Escuche –dijo Granger tomándolo por el brazo y caminando con él, apartando los matorrales para que pasara-. Mi abuelo murió cuando yo era niño. Era escultor. Era además un hombre bondadoso, dispuesto a querer a todo el mundo. Ayudaba a limpiar la casa de vecindad, hacía juguetes para los niños, y un millón de cosas. Tenía siempre las manos ocupadas. Y cuando murió, comprendí que yo no lloraba por él, sino por todas las cosas que hacía. Lloraba porque nunca volvería a hacerlas. Nunca volvería a labrar otro trozo de madera, ni nos ayudaría a criar palomas y pichones en el patio, ni tocaría el violín de aquel modo, ni nos contaría aquellos chistes. Era parte de nosotros, y, cuando murió, todos los actos se detuvieron, y nadie podía reemplazarlo. Era un individuo. Era un hombre importante. Nunca pensé en su muerte. Sí en cambio en todos los objetos labrados que nunca nacieron a causa de su muerte. Cuántas bromas faltan ahora en el mundo, cuántas palomas que sus manos nunca tocaron. Mi abuelo modelaba el mundo. Hacía cosas en el mundo. Con su muerte el mundo perdió diez millones de actos hermosos. 

.........

Más tarde, los hombres que rodeaban a Montag no pudieron decir si había habido algo realmente.

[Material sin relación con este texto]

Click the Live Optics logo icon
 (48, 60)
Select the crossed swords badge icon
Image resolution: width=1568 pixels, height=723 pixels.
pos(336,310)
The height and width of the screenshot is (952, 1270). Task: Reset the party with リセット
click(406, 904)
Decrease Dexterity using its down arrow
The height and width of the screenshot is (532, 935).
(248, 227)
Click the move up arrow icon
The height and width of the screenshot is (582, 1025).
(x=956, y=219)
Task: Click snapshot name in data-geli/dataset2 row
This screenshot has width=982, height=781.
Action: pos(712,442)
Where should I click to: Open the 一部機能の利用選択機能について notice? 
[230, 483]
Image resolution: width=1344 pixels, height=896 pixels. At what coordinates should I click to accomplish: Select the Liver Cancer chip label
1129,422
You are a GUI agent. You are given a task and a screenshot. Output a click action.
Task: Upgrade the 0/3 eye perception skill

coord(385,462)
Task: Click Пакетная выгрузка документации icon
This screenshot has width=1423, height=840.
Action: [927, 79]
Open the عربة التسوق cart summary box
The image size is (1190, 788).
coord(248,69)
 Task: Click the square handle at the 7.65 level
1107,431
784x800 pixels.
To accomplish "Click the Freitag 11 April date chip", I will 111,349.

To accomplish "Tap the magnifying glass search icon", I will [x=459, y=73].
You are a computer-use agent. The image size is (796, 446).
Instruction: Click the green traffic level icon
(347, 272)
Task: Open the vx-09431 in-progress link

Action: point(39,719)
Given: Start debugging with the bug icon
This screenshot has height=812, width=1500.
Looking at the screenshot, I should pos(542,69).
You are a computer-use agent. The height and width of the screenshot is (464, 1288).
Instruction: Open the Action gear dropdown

Quizás una luz y un movimiento en el cielo. Quizás los bombarderos habían estado allí, y los cazas a diez kilómetros, a cinco kilómetros, a un kilómetro de altura, durante un único instante, como semilla arrojada en el cielo por la mano de un gigantesco sembrador, y los bombarderos pasaron, terriblemente veloces, y repentinamente lentos, sobre la ciudad en sombras. El bombardero concluyó, indudablemente, una vez que los cazas avisparon el objetivo y alertaron a los bombarderos a ocho mil kilómetros por hora. La guerra sólo había sido el rápido susurro de una guadaña. Una vez descargadas las bombas, nada quedaba por hacer. Ahora, tres segundos más tarde, en lo que era todo el tiempo de la historia, antes que las bombas tocasen el suelo, las naves enemigas ya habían dado media vuelta al mundo, con balas en las que el isleño salvaje no puede creer pues son invisibles, y sin embargo el corazón estalla repentinamente, y los cuerpos vuelan en pedazos sueltos, y la sangre se sorprende de verse libre y en el aire; el cerebro derrocha sus escasos y preciosos recuerdos, y perplejo, muere.